Search code examples
javascriptnode.jsdataviewarraybuffer

In a NodeJs code with (Array)Buffers, native readUInt16BE is used but my context is a browser so i want to use use DataView.getUint16 instead


I came across a JPEG parsing function in Node.js that I'm attempting to adapt for use in a browser environment. The original code can be found here.

The original code uses Node.js' Buffer class. As i would like to use it it for a browser environment we have to use the DataView.getUint16(0, false /* big endian */) instead of buffer.readUInt16BE(0) /*BE = big endian */

Interestingly, DataView is also available in NodeJs, so the result could be cross environement.

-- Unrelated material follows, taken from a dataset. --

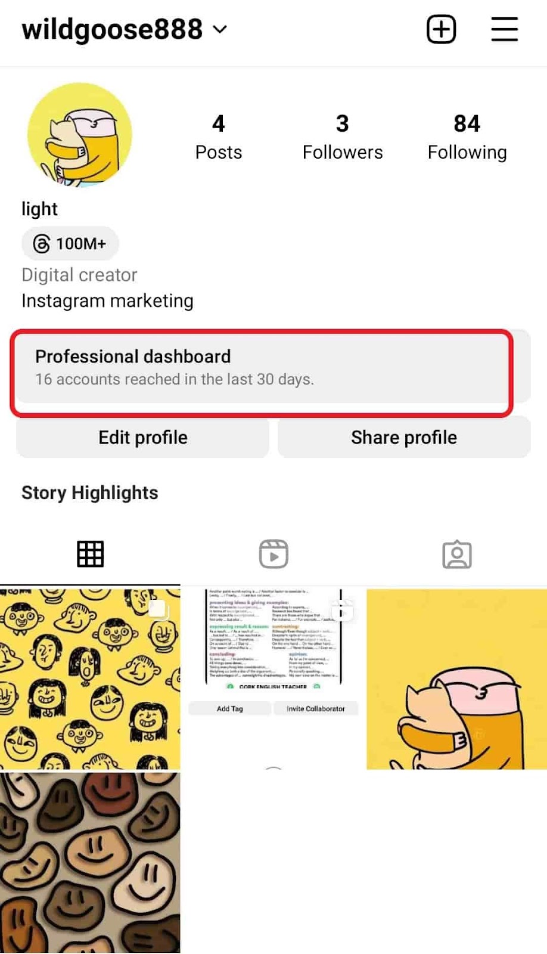
Task: Open the brown smiley faces post
Action: tap(90, 863)
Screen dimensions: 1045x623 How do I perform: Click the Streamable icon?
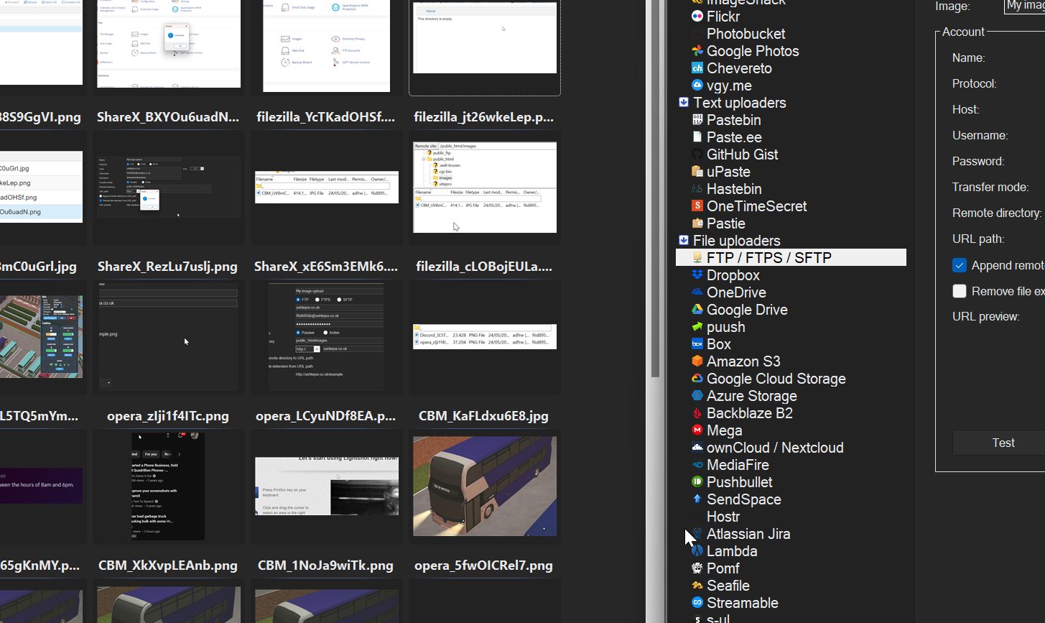[x=697, y=603]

Here what I found so far :

  • Introducing a variable j starting from 4 helps get the correct offset for the first iteration, as the buffer 4 first bytes are sliced :
  let j=4 // match the buffer slicing above
  • Adding + 2 to j for next reading does not help getting the correct offset for next iteration despite the buffer being sliced of exactly two more bytes
    j+=2; // match the buffer slicing below ( i + 2 )
    buffer = buffer.slice(i + 2); // Buffer is sliced of two bytes, 0 offset is now 2 bytes further ?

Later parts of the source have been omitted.